Ulama Syafi’iyah berpendapat bolehnya memakan sebagian binatang buas seperti “الضّبع” (adh dhobu’, mirip serigala atau anjing hutan disebut hyena), “الثّعلب” (tsa’lab, anjing hutan disebut rubah)
tupai, “الفنك” (sejenis serigala), “السّمّور” karena taring
binatang-binatang tersebut tidaklah kuat. Ulama Syafi’iyah –menurut
pendapat lebih kuat- berpendapat bahwa kucing rumah maupun kucing liar,
serigala, dan luwak adalah haram.
Ulama Hambali hanya membolehkan memakan adh dhobu’ (“الضّبع”, sejenis
anjing hutan) dari hewan buas yang ada. Salah satu pendapat Imam Ahmad,
menyatakan halalnya rubah dan kucing jinak.
Halalnya Adh Dhobu’ (الضّبع = hyena)
Hewan yang kami maksudkan ini hanyalah mirip serigala, namun berbeda. Kami dapati penyebutan adh dhobu’ dalam bahasa Inggris adalah hyena. Hewan ini halal karena terdapat nash atau dalil sebagai pendukung.

Dari Jabir bin ‘Abdillah, ia berkata,
سَأَلْتُ
رَسُولَ اللَّهِ -صلى الله عليه وسلم- عَنِ الضَّبُعِ فَقَالَ « هُوَ
صَيْدٌ وَيُجْعَلُ فِيهِ كَبْشٌ إِذَا صَادَهُ الْمُحْرِمُ ».
“Aku berkata pada Rasul shallallahu ‘alaihi wa sallam mengenai
‘hyena’. Beliau bersabda, ‘Binatang tersebut termasuk binatang buruan.
Jika orang yang sedang berihrom memburunya, maka ada kewajiban
sembelihan domba jantan’.” (HR. Abu Daud no. 3801. Syaikh Al Albani mengatakan bahwa hadits tersebut shahih)
Dari Ibnu ‘Abi ‘Ammar, ia berkata,
سَأَلْتُ
جَابِرَ بْنَ عَبْدِ اللَّهِ عَنْ الضَّبُعِ فَأَمَرَنِي بِأَكْلِهَا
فَقُلْتُ أَصَيْدٌ هِيَ قَالَ نَعَمْ قُلْتُ أَسَمِعْتَهُ مِنْ رَسُولِ
اللَّهِ صَلَّى اللَّهُ عَلَيْهِ وَسَلَّمَ قَالَ نَعَمْ
“Aku bertanya pada Jabir bin ‘Abdillah mengenai hukum ‘hyena’. Aku
pun dibolehkan untuk memakannya.

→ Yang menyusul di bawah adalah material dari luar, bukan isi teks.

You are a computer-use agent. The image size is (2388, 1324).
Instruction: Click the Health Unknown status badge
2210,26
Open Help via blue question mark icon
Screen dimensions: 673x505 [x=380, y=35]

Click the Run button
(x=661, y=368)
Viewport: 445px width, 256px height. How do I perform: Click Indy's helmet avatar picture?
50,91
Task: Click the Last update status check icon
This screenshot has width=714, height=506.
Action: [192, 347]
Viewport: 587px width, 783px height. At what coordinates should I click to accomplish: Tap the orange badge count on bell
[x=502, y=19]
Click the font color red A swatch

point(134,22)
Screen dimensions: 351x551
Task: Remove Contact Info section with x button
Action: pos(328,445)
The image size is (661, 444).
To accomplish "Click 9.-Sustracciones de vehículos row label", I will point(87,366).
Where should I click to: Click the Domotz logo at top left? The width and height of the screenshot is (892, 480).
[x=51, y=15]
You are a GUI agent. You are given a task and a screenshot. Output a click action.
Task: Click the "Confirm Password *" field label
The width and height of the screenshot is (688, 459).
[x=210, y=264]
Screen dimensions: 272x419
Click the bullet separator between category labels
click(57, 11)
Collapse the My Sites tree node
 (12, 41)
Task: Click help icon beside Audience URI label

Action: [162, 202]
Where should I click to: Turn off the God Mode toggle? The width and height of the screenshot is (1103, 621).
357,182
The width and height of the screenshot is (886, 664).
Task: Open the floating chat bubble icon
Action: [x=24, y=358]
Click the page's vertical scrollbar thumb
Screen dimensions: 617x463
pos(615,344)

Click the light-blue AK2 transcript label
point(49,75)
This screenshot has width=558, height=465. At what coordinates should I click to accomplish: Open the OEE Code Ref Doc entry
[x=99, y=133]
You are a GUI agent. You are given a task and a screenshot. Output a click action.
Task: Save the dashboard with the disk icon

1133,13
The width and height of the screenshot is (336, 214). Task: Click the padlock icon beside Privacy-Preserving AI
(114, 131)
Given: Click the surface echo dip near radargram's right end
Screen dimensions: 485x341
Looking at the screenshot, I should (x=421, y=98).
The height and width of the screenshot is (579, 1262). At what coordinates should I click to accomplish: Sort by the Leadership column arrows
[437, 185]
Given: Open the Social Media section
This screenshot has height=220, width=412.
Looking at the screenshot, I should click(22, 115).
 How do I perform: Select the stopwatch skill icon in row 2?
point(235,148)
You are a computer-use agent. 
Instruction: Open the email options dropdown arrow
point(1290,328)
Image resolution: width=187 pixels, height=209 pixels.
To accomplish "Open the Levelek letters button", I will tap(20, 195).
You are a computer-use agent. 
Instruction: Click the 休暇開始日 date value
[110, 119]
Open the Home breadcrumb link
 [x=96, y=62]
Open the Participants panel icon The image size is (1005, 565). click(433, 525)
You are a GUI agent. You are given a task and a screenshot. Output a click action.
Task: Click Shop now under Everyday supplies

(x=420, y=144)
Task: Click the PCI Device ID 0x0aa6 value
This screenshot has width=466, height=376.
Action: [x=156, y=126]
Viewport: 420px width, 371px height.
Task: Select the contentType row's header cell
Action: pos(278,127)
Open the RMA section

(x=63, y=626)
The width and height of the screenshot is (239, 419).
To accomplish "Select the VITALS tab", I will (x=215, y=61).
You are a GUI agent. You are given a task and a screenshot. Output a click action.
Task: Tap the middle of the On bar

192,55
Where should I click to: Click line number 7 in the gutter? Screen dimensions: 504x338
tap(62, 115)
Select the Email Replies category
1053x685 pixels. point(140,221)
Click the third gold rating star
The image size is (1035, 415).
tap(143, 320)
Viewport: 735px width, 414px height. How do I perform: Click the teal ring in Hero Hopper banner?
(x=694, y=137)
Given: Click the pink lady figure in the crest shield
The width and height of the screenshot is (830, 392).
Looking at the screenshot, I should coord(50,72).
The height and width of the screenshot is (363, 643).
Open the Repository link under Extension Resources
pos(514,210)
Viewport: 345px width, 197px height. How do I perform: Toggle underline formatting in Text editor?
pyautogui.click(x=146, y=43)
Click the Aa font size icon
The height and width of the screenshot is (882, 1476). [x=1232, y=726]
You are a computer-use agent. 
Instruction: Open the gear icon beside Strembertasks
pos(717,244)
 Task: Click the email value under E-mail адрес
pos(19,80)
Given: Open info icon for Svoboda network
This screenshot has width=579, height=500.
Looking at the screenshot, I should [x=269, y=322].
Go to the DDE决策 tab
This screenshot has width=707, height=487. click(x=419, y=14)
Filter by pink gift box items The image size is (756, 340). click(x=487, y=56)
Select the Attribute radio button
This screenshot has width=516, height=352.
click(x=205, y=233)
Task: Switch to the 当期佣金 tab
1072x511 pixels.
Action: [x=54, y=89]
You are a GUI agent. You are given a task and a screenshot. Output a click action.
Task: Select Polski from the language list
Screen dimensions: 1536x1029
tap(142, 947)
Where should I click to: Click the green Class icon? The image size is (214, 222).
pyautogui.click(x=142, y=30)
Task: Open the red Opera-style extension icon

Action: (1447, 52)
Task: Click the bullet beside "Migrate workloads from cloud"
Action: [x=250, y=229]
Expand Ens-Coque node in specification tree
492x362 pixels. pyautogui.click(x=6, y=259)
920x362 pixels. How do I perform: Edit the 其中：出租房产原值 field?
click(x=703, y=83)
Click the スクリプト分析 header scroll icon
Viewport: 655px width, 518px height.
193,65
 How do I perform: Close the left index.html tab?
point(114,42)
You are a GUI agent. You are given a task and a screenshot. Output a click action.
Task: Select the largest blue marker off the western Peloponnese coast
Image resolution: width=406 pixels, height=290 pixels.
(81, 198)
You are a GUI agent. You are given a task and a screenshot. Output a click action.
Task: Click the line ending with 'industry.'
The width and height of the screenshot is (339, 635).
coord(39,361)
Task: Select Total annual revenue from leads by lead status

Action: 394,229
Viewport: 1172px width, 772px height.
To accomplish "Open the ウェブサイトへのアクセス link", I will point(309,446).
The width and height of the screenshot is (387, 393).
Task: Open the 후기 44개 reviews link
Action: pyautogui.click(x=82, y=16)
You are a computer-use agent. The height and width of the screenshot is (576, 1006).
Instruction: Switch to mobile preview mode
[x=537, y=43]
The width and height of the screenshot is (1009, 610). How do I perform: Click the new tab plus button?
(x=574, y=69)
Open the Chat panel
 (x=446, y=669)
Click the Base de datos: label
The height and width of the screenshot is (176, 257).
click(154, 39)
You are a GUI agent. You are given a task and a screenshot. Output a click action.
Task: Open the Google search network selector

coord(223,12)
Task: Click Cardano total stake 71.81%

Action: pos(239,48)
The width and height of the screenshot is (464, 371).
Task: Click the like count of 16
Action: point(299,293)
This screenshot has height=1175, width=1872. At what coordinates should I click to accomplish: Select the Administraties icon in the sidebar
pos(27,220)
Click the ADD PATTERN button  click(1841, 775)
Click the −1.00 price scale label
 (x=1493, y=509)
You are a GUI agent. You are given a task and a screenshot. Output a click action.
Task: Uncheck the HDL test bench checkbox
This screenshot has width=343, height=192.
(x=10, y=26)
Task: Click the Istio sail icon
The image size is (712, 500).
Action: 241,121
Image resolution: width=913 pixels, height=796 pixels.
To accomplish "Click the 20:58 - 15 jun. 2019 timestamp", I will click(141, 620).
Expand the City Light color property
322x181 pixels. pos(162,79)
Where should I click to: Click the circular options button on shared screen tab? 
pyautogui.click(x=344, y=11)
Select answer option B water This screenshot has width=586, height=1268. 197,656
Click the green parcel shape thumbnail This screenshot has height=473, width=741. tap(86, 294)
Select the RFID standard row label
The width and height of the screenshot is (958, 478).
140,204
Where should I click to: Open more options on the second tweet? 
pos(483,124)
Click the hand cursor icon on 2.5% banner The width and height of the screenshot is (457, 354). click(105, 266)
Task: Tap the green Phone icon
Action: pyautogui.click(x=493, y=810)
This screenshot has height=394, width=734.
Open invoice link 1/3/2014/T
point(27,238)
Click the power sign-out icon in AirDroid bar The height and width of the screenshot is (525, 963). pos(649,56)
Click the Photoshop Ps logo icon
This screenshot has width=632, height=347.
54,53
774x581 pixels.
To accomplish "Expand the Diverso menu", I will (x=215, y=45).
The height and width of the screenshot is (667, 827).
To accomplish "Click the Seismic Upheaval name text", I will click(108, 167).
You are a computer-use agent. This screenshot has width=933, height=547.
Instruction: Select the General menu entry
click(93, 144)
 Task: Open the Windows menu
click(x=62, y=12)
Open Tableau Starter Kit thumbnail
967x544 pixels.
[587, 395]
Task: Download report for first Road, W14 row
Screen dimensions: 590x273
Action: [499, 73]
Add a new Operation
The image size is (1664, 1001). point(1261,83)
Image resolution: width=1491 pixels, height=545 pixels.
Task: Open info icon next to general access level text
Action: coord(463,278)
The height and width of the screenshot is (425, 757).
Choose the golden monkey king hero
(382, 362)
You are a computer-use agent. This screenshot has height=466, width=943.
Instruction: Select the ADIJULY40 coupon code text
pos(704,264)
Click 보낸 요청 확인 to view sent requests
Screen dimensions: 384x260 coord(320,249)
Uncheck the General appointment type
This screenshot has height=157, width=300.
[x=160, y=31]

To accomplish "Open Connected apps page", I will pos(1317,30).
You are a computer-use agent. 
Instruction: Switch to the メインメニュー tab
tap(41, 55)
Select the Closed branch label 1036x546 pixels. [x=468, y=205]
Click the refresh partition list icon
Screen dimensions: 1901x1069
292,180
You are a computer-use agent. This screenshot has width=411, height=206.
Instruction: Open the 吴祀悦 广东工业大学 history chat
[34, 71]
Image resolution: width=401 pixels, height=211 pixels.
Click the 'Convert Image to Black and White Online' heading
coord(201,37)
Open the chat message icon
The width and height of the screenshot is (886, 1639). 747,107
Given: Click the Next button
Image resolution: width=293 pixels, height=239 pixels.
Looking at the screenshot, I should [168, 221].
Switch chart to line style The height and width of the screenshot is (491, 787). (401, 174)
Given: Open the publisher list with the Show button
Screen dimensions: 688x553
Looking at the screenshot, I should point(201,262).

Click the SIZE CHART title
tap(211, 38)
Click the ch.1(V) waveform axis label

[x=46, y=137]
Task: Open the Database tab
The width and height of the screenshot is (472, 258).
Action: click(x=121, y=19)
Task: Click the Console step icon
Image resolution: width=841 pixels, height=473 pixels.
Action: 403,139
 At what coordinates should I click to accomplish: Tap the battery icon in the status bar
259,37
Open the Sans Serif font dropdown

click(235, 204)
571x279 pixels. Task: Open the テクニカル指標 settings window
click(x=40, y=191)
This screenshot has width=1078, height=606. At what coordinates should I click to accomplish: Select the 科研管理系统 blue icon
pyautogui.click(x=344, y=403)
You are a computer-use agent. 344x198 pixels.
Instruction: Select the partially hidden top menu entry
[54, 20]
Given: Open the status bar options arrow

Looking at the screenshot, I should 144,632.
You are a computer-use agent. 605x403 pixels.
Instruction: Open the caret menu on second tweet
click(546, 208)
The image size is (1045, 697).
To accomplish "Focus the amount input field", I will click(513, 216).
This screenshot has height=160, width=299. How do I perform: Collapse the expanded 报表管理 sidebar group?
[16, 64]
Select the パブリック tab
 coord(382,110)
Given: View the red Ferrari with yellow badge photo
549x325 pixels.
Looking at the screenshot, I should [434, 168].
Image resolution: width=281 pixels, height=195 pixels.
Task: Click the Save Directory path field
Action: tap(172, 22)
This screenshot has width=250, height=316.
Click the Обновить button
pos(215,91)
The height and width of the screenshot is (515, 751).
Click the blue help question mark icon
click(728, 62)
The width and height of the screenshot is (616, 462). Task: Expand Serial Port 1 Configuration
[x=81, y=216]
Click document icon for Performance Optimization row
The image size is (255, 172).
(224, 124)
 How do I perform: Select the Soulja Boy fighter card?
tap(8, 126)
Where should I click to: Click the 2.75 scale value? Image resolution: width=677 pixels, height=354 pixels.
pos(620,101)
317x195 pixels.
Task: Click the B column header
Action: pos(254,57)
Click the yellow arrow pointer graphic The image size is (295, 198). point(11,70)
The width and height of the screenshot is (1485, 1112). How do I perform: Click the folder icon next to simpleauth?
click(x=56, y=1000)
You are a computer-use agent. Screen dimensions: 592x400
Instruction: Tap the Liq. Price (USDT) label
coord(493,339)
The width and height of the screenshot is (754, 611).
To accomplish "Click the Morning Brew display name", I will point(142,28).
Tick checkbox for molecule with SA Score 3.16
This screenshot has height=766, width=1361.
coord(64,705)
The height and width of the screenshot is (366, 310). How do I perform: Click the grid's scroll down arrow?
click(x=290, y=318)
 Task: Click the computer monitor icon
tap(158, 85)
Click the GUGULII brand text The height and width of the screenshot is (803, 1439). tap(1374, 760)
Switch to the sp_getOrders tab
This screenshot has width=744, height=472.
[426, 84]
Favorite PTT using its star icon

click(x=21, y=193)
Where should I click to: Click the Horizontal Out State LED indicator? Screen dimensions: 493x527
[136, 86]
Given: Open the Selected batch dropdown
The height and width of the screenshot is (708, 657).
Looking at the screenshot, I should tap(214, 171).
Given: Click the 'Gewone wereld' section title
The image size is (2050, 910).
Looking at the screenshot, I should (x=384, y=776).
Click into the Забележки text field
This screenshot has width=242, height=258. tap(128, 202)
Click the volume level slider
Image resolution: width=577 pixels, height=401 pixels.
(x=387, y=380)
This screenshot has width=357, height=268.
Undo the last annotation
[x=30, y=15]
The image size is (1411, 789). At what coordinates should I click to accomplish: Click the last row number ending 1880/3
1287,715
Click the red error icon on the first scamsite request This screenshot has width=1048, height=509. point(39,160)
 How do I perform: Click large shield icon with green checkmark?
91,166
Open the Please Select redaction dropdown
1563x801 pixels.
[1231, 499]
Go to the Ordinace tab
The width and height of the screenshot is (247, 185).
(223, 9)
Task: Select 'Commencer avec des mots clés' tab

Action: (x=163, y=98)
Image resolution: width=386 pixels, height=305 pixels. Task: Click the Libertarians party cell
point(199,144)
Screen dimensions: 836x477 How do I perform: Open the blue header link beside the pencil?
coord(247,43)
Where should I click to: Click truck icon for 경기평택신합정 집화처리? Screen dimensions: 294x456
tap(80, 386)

Aku pun bertanya, “Apakah binatang
tersebut termasuk hewan buruan?” “Iya”, jawab Jabir. Aku berkata,
“Apakah engkau mendengar hukum binatang tersebut dari Rasulullah shallallahu ‘alaihi wa sallam?” “Iya betul”, jawab Jabir.” (HR. An Nasai nol. 4323. Syaikh Al Albani mengatakan bahwa hadits ini shahih)
Dari Nafi’, dari Ibnu ‘Umar, ia berkata, “Ada seseorang yang
mengabari Ibnu ‘Umar bahwa Sa’ad bin Abi Waqqosh memakan ‘hyena’.” Nafi’
berkata, “Ibnu ‘Umar tidaklah mengingkari perbuatan Sa’ad.” (HR. Abdur
Rozaq, 4: 513)
Dalil-dalil di atas mendukung hyena atau “الضّبع” termasuk binatang buas yang dikecualikan dan hukumnya halal.
Yang Dimaksud Memiliki Taring
Imam Syafi’i rahimahullah berpendapat, “Dalil di atas (yang menyatakan haramnya memakan hewan buas yang memiliki taring) menunjukkan akan halalnya hewan buas yang tidak memiliki taring.”[1]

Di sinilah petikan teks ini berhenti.